The first hypothesis states that conviction and emotion drive investment, both in financial markets and in business, which ultimately fuels economic growth. Much investment activity must in some way manage uncertainty. CNT postulates that agents manage to act in the face of such uncertainty by gaining conviction through narratives. This hypothesis can be explored empirically using statistical techniques such as Granger-causality and regression analysis.

This chapter reports on the first experiment of the thesis using the derived relative sentiment shift methodology. The experiment explores the extent to which financial markets and the macroeconomy are driven by macro confidence in the form of aggregate relative sentiment. Before proceeding to test the hypothesis, indices of relative sentiment shifts will be compared to conventional measures of confidence and sentiment in the form of the Michigan Consumer Sentiment Index and the VIX.

5.1 Hypothesis

It is hypothesised that the relative balance between approach and avoidance

(excitement and anxiety) determines action under uncertainty.
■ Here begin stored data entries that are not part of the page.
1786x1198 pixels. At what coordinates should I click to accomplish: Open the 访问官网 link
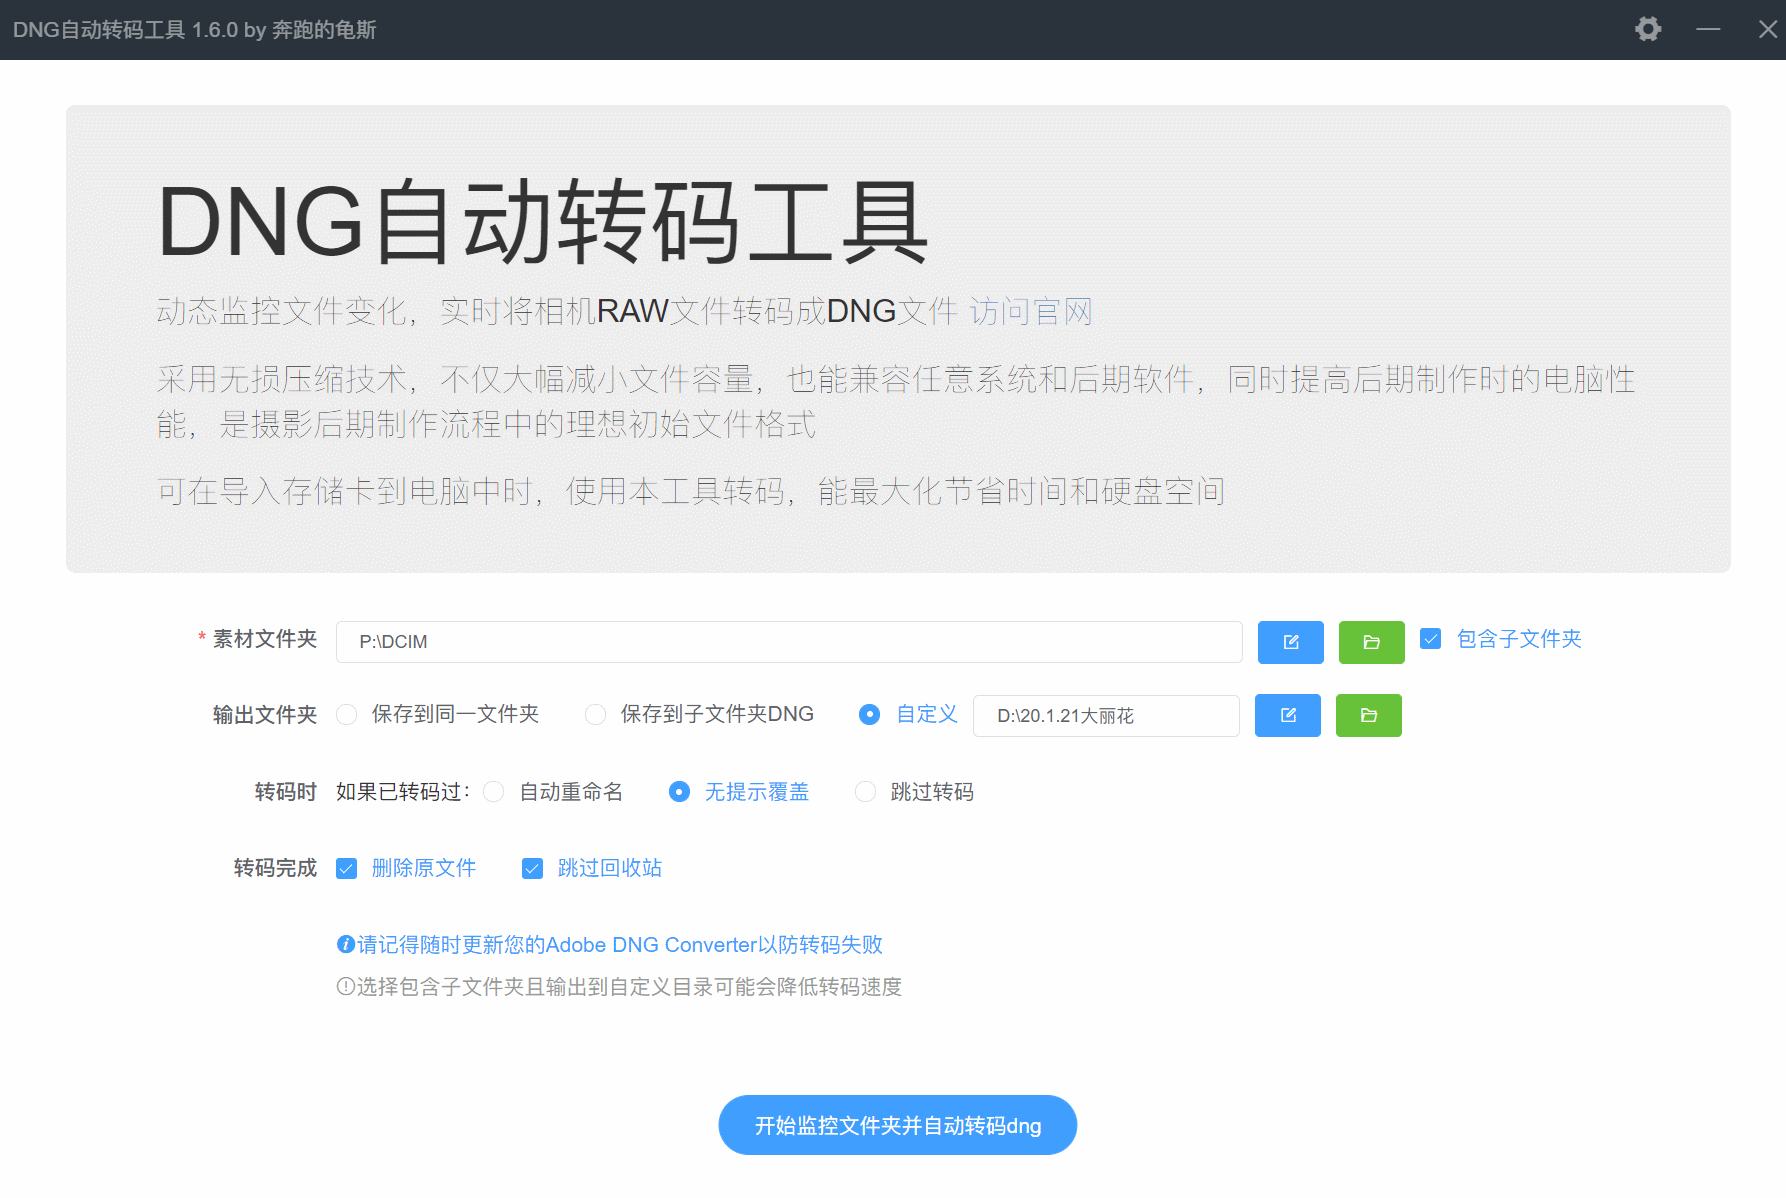click(1030, 312)
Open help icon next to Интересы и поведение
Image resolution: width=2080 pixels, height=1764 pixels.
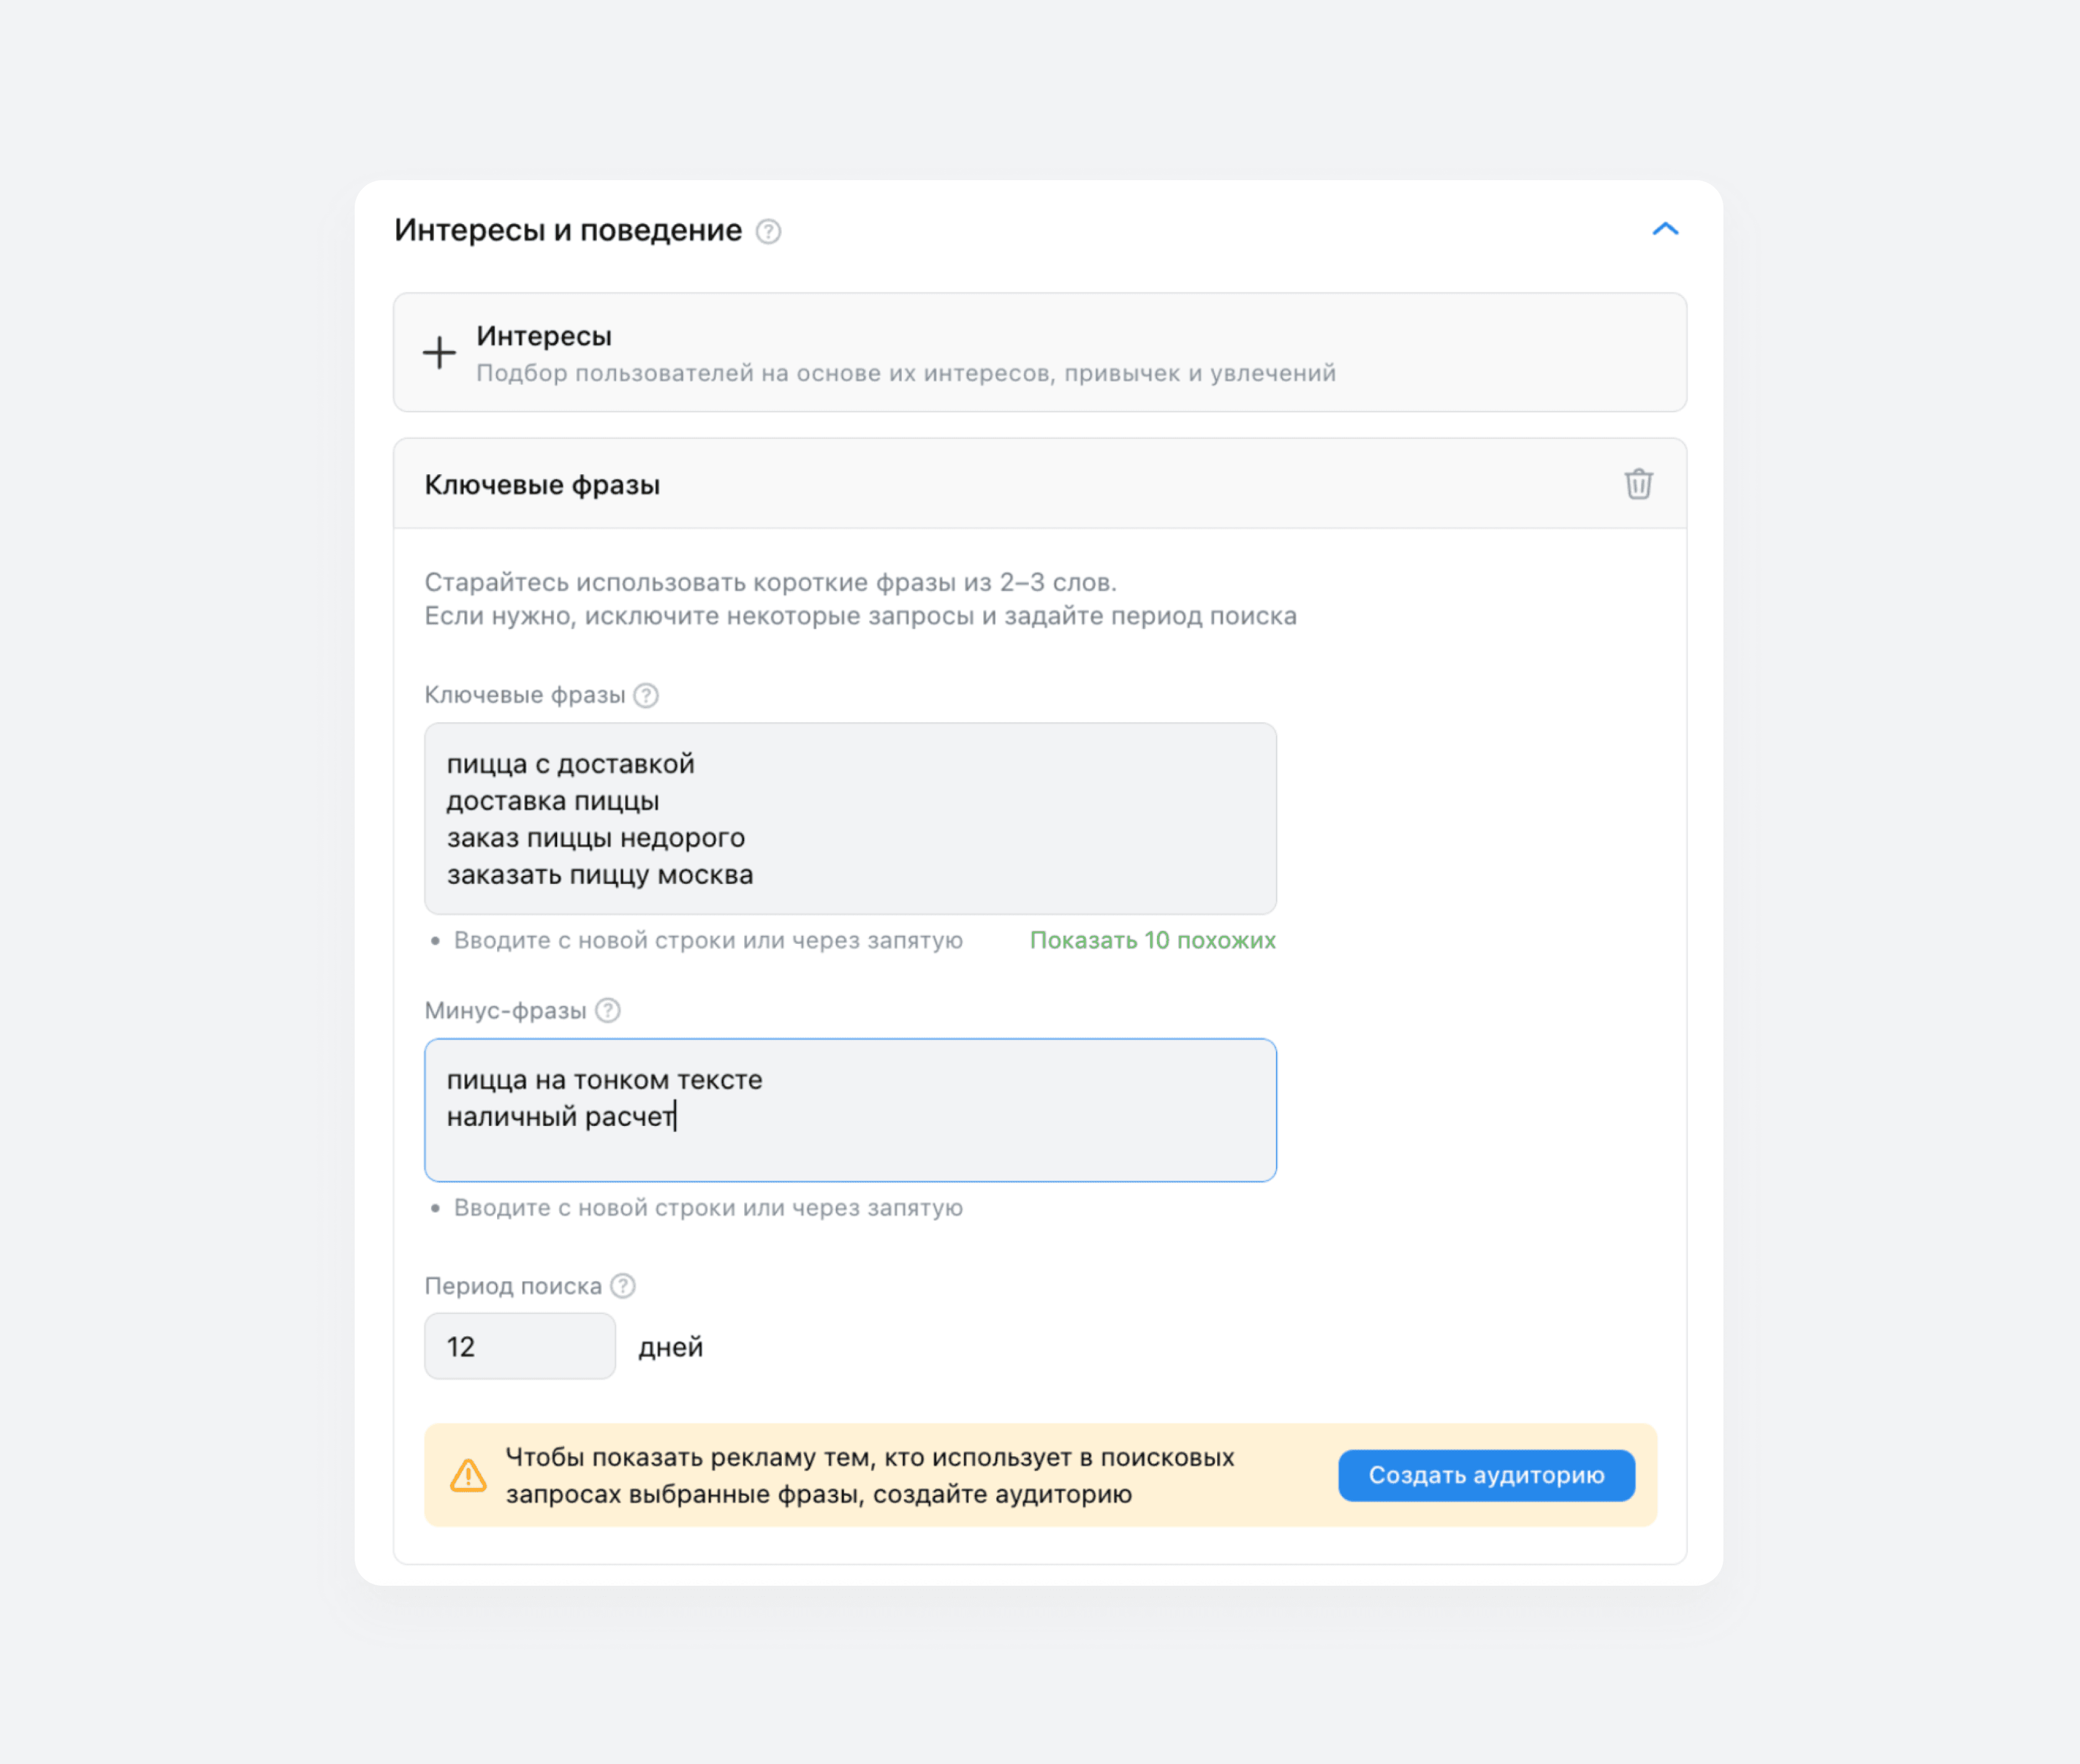pyautogui.click(x=768, y=232)
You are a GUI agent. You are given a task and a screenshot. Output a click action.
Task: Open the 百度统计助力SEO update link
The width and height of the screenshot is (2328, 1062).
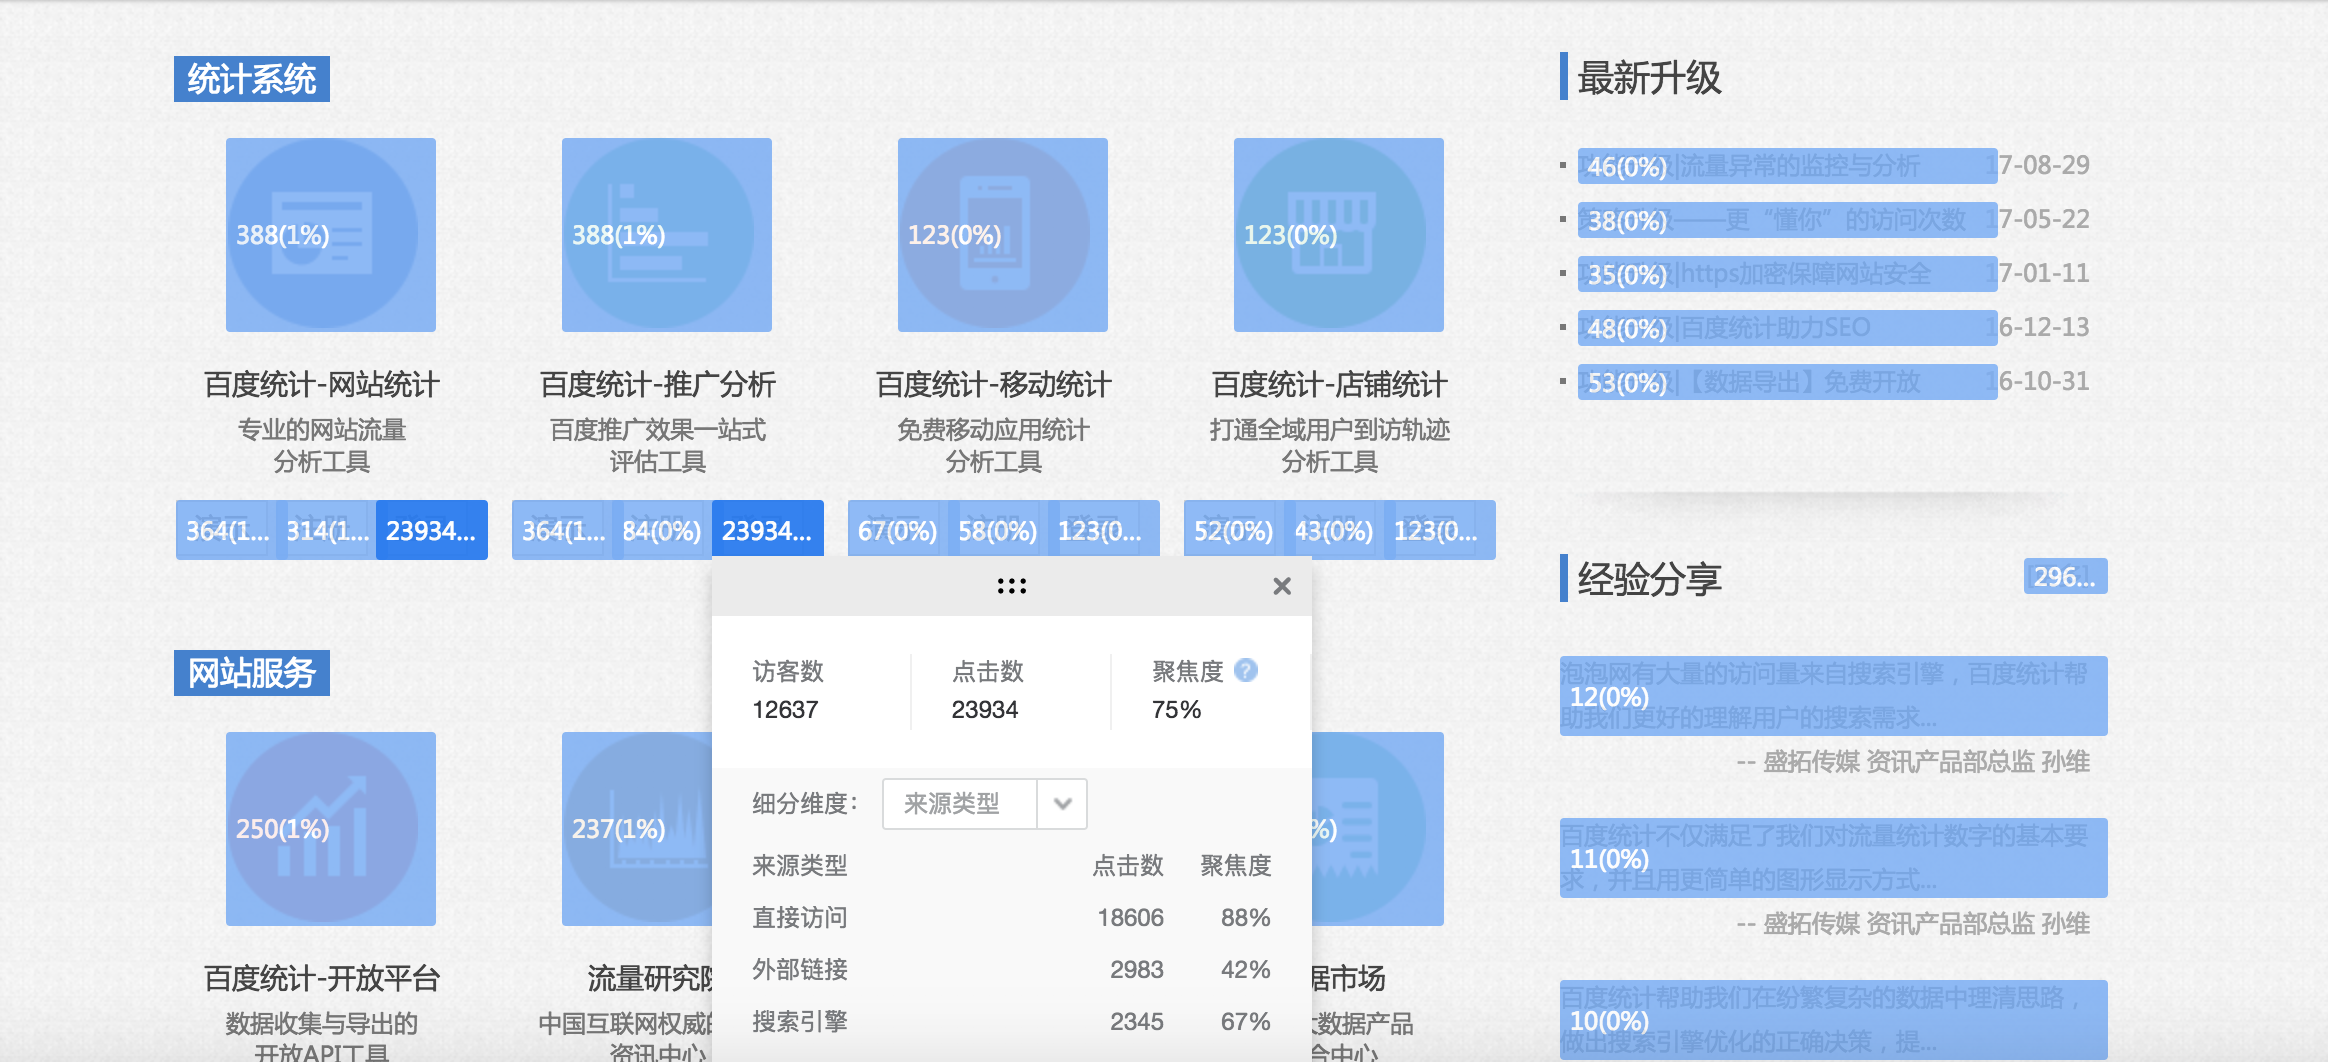click(1786, 328)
As a consequence of this, the amount of investment made under uncertainty is expected to depend on RSS.

In other words, an increase in medium to long term financial and business investment (short term investment is not necessarily as dependent on conviction, although

investment strategies themselves likely are - including quantitative and technical strategies) made under uncertainty should follow an increase in the relative difference between excitement and anxiety among economic actors. Similarly, a decrease in investment activity should follow from a decrease in aggregate relative emotion.

Given the complexity of financial markets and the economy as a whole, it is reasonable to assume that most medium to long term decisions have uncertain outcomes and should therefore be driven by conviction. This hypothesis is tested by constructing relative sentiment indices at the macro level and testing how well they predict or lead business investment (and as a consequence also GDP growth).